--- Text excerpt ---
⟨

With these statements as criteria, the question becomes one of determining whether the "gist" of the original complaint and the sought for amendment are the same. The plaintiffs urge that there is no substantial change in the nature of the claim and rely upon O'Shaughnessy v. Bayonne News, 9 N.J. Misc. 345 ( Cir. Ct. 1931); 109 N.J.L. 271 ( E. A. 1932):
"So an amendment will not as a rule be held to state a new cause of action if the facts alleged show substantially the same wrong with respect to the same transaction, or if it is the same matter more fully or differently laid, or, if the gist of the action or the subject of controversy remains the same; and this is true although the form of liability asserted, or the alleged incidents of the transaction may be different. Technical rules will not be applied in determining whether the cause of actions stated in the original and amended pleadings are identical, since in a strict sense almost any amendment may be said to change the original cause of action. 49 C.J. 510, 511.
In a tort action an amendment may vary the statement of the original complaint as to the manner in which the plaintiff was injured, or as to the manner of the defendants' breach of duty, without necessarily setting up a new cause of action."
No entirely satisfactory definition of a cause of action has as yet been enunciated but a generally accepted definition is that a cause of action is "the fact or facts which establish or give rise to a right of action, the existence of which affords a party a right to judicial relief." 1 Am. Jur., Actions, p. 404.
Confusion arises from confounding the cause of action, that is, the invasion of the right of the plaintiff, on the one hand and on the other hand the damages that flow therefrom. If the plaintiffs establish that there was negligence from the failure to exercise reasonable precautions in isolating the patient with the infectious disease, presumably a cause of action arises. If they establish that there was negligence in diagnosis and treatment, it may well be that they have a cause of action therefor but that is a far cry from saying that the latter is not a new and different cause of action. Referring to the definition of "gist," quoted earlier in this opinion, it would be well to consider the fact that the plaintiffs might recover in an action based upon the sought-for amendment and not even assert the earlier ground set forth in the complaint. That such a result might readily follow, in the event that the amendment was allowed, seems to point up the fact that the second ground upon which plaintiffs seek to recover is both new and different. The evidence to support the two bases for recovery would, or might, be entirely different. In the first action, the negligence might well be the failure of the management personnel of the hospital, whereas in the second cause of action, grounded upon erroneous or faulty diagnosis, presumably the negligence would be that of the doctors who attended plaintiffs. Parenthetically, the doctors might or might not be the agents of the hospital. It seems clear that what plaintiffs now seek is to set up a new and different cause of action after the statute has run. That they may not do and the motion to amend is denied.

⟩

--- Task statement ---
Please condense the paragraph of the opinion excerpt above that begins "Confusion arises from confounding" into a short list of its main points.

--- Dataset extract ---
⟨

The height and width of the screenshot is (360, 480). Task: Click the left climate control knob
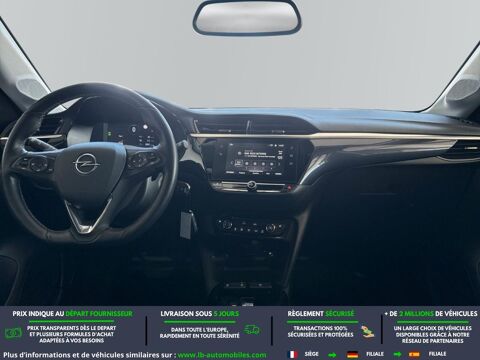[227, 224]
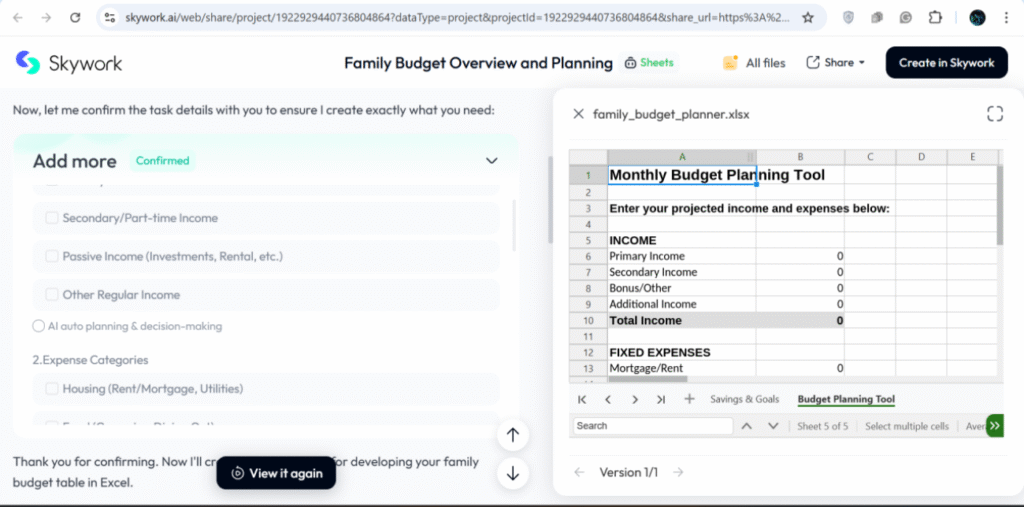Click the scroll up arrow button
This screenshot has width=1024, height=507.
click(512, 435)
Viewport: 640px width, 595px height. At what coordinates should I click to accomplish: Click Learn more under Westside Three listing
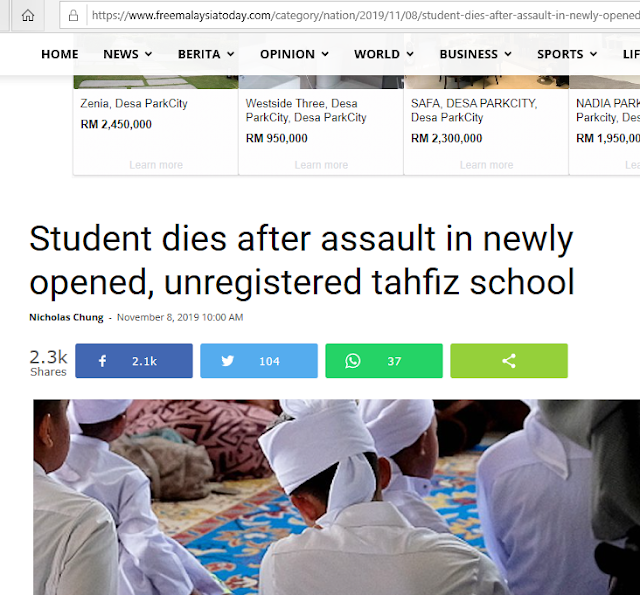(321, 165)
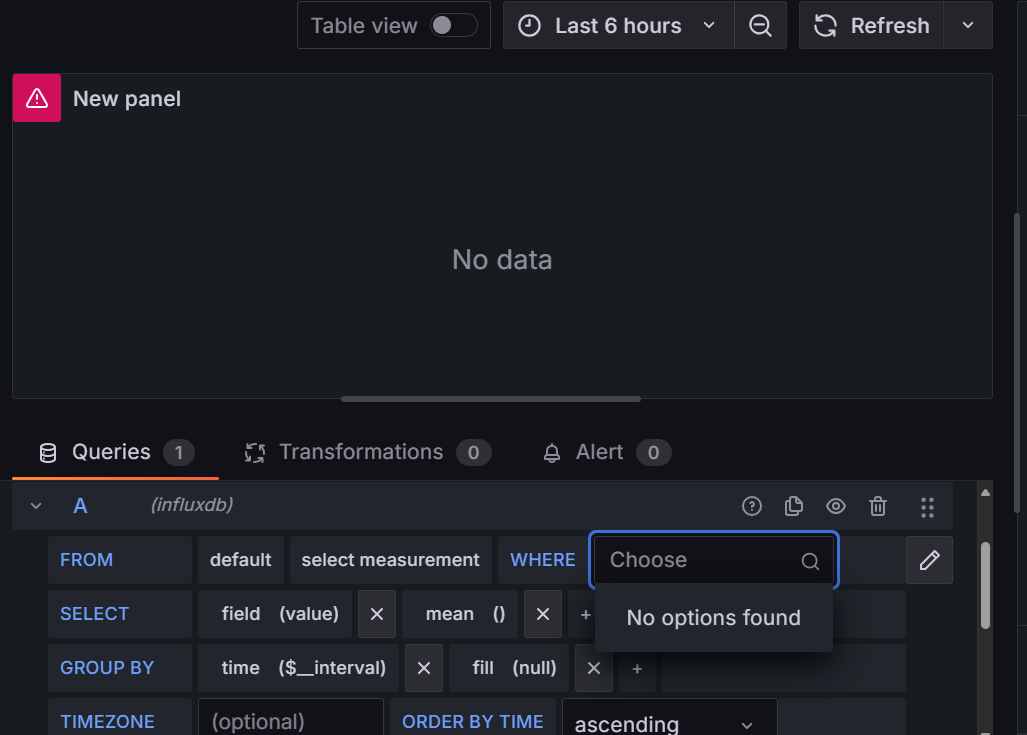Open the ascending order by time dropdown
The width and height of the screenshot is (1027, 735).
tap(669, 723)
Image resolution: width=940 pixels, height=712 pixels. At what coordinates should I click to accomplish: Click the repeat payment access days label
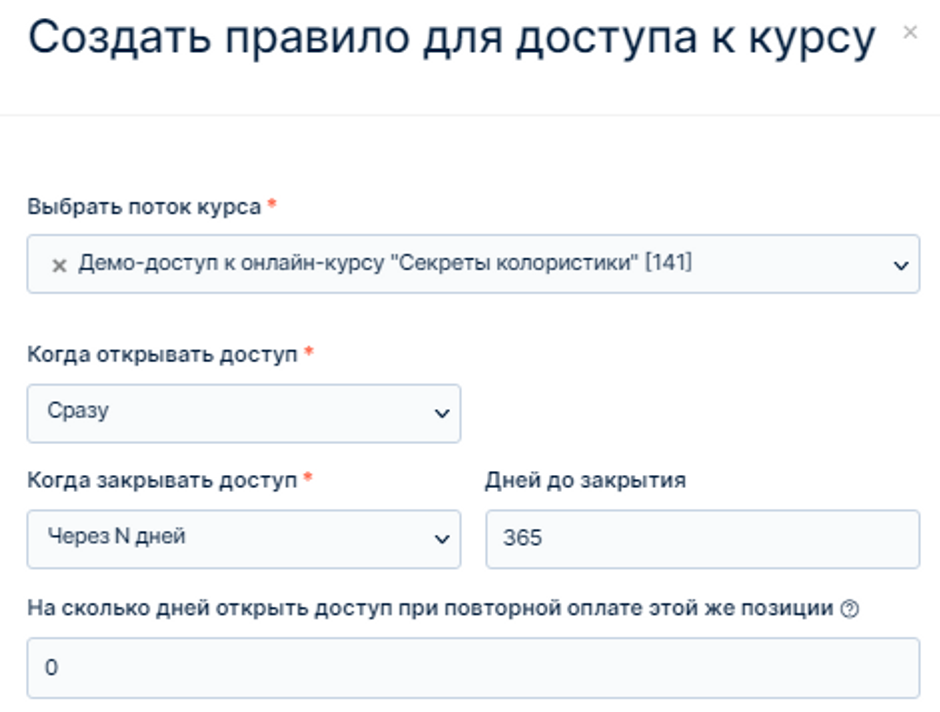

⟩

--- Reply to the task ---
- The cause of action (the invasion of the plaintiff's right) is often confused with the damages that flow from it.
- Negligence in failing to take reasonable precautions to isolate the patient with the infectious disease would presumably give rise to a cause of action.
- Negligence in diagnosis and treatment might also give rise to a cause of action, but that would be a new and different one.
- The plaintiffs could recover on the proposed amendment without asserting the original ground, which shows the second ground is new and different.
- The evidence for the two grounds could be entirely different. The first would likely involve negligence by the hospital's management personnel, and the second by the attending doctors, who may or may not be the hospital's agents.
- The plaintiffs are seeking to set up a new and different cause of action after the statute has run, which they may not do, so the motion to amend is denied.